All in all though, I can’t quite explain why, but to be able to digest the exam experience with a fellow ‘sitter’ is something I had underestimated in choosing to study a distance masters like this. In retrospect, talking it out with my dog doesn’t seem half as powerful. And for those who had no one to digest with, I take my hat off to you – chin up, I bet you didn’t do as bad as you think you did…and big pat on the back (“GROUP HUG!”) to allay the nervous wait for results…!
**** BLOG UPDATE ****
It’s now 9.10pm the day of my second to last exam…I can almost TASTE the manicure and pedicure (ew! taste?!) I’m gonna shout myself to after Health Policy is done tomorrow (got a wedding on the weekend and these days I can’t possibly reach my own toes…! And come on, this is Bangkok, where it costs little more than a bottle of milk…). (I’m guessing by the time you read this, we’re ALL done and had our manis and pedis and all the rest…?)
As it turns out, I don’t think I got the right number for dear Leah so…Leah, if you read this post, email Suraya at [email protected] and she’ll put us in touch.
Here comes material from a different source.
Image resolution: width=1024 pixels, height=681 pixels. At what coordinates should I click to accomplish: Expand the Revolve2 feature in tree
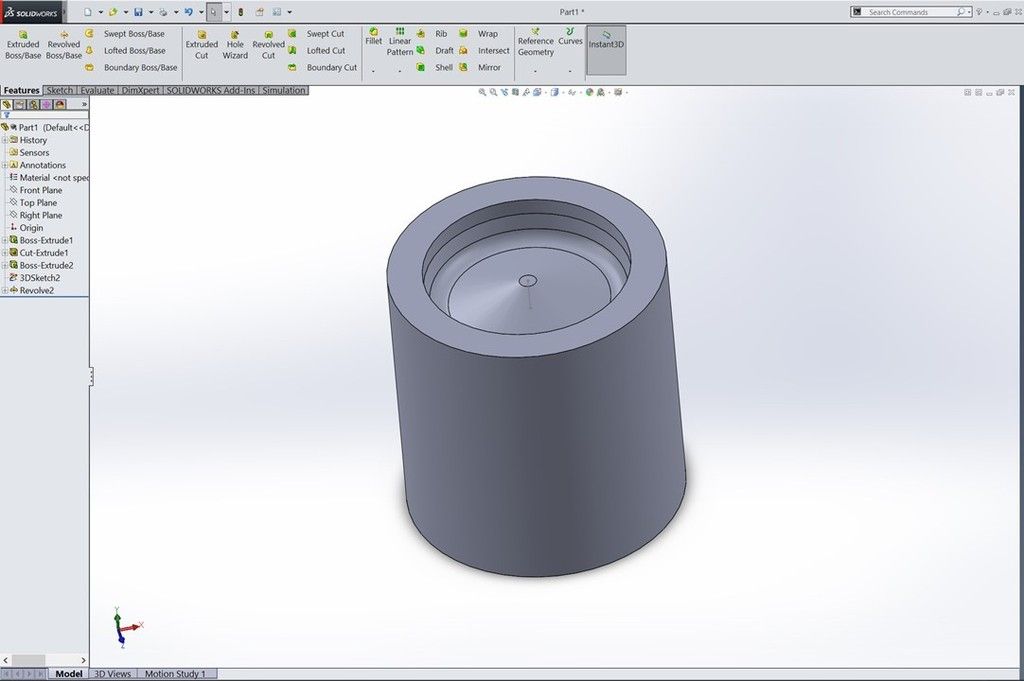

In the meantime… a big shout out of thanks to the lovely invigilator whose name (in Thai) I couldn’t possibly remember off the top of my head (*sheepish look*). I felt for her today as I turned up for my exam to find all the lights off in the office of the local university, which is normally buzzing with students and activity. I’m guessing their holidays had already started and I was the only one they were expecting because they posted up my exam notice smack bang in the middle of the reception desk (see photo). I went down the hall in one direction thinking I’d read the room number right, traipsing through the dark until I found what I thought was the correct room, only to find it was an office clearly occupied by (absent) others. I could only assume that wasn’t my exam room. I tried the other direction just for good measure and indeed found the invigilator, the only familiar face I’ve come to know (apart from Leah, who I fear may be lost to the ether of Bangkok forever!)…and I think we were both relieved to know we could get on and get this exam done. Perhaps more relieved was I to hear that, yes, today the bathrooms hadn’t been locked up – apparently some unlucky sod sitting an exam yesterday had to hold on because the toilets weren’t open.
Oh the trials and tribulations…what would a good exam be without a bit of an Indiana Jones mission through intrepid, darkened local university rooms in order to find that sweet spot where the sacred exam papers are lain…and the threat of no toilet breaks?!
Lucy is studying the MSc Public Health by distance learning in Bangkok, Thailand. She is originally from New Zealand.